I would say that the size of the pipeline is relatively consistent though from when we last spoke. We have a number of matters that we are pursuing and those remain the same for us at this point in time.

Bill Dezellem

Great. Thank you. And then, I need a little help here with your energy segment and reconciling, I guess, I couple three different things. One, you had mentioned that you had to cut some people in that group, but then I think your most recent press release prior to the first quarter release was less than a number of additions to the energy arena and then also you have the issue of some of the prospect sales cycle again taking longer than you had anticipated to convert to work there. Can you try to put all those pieces at a puzzle together for me?

Lee Spirer

Sure, Bill. This is Lee Spirer. The – much like our other segments, we are constantly shifting our focus of our human capital to places where we see really strong market. As Julie mentioned, we had made an investment - or a modest in oil and gas, but we’ve been adjusting that over time as the demand hasn’t been as robust as we’ve expected.

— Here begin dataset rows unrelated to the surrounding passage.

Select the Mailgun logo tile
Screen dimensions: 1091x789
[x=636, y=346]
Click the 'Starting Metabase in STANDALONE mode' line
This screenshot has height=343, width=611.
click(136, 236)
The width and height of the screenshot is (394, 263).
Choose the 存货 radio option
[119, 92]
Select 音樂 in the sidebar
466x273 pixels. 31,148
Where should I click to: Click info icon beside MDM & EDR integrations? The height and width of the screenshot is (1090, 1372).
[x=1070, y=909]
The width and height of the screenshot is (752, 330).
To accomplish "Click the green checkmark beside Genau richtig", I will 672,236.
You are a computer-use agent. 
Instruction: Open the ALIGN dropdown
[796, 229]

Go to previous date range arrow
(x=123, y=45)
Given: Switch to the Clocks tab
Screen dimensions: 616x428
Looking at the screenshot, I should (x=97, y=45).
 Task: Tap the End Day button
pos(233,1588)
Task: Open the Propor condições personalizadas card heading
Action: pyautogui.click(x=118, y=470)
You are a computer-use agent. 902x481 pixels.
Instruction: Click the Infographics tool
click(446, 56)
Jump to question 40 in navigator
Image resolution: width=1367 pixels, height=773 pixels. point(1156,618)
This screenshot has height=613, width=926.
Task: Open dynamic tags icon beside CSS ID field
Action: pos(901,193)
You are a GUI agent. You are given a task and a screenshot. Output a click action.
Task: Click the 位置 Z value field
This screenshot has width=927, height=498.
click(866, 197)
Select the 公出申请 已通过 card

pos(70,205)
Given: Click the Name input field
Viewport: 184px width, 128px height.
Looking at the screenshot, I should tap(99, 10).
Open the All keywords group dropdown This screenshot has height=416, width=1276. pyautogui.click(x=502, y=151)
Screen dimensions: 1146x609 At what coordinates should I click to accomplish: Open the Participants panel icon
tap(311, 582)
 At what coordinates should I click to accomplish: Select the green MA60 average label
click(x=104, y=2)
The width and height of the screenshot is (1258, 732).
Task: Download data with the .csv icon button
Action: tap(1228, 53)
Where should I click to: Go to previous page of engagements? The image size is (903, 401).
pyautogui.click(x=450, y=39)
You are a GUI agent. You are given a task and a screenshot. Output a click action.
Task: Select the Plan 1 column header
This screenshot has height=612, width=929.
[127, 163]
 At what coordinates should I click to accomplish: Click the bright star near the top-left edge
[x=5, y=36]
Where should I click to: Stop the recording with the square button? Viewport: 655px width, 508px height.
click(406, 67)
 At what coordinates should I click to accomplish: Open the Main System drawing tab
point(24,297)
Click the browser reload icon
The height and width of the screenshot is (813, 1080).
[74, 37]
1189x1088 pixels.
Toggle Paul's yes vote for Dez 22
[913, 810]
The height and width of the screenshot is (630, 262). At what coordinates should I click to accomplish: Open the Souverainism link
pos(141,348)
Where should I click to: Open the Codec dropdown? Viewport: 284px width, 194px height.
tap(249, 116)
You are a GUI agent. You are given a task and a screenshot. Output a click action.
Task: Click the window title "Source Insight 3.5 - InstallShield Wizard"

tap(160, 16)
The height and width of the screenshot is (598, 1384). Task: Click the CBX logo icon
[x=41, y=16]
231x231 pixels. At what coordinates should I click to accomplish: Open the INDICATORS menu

There are some other areas of our legacy business that haven’t been as strong, but where there is strength in the pipeline is new and renewals of energy efficiency evaluation, strategic and operational work in distributed generation and transmission, hoping our clients really be the utility of the future including how do you deal with resilience and security both sort of cyber and physical, if you look at the hires that we’ve made really over the course of last year and for this quarter, that’s where they are concentrated and that’s where the bulk of our pipeline is.

Bill Dezellem

And then the last piece is, the – I’ll call it a delay, I am not sure you would say that, but a delay in converting prospects to actual business. What do you believe is behind that?

Lee Spirer

Just want to be clear, Bill, in energy specifically?

Bill Dezellem

Yes.

Lee Spirer

I think it’s very situational. Honestly, I don’t believe that there is anything specific in the market that is causing that delay, particularly in our core utility segment. I think it is just specific to the clients and working through interest in engaging versus getting signed signature and start on engagements. I don’t think there is anything systemic to read into it.

Bill Dezellem

Great, thank you both and Julie, I hope you feel better soon.

Julie Howard

Thank you. Thanks, Bill. I believe that was our last question. So with that I think we will end the call. I look forward to speaking with all of you after our second quarter.

Operator

Thank you. That concludes today’s conference. Thank you all for participating. You may now disconnect.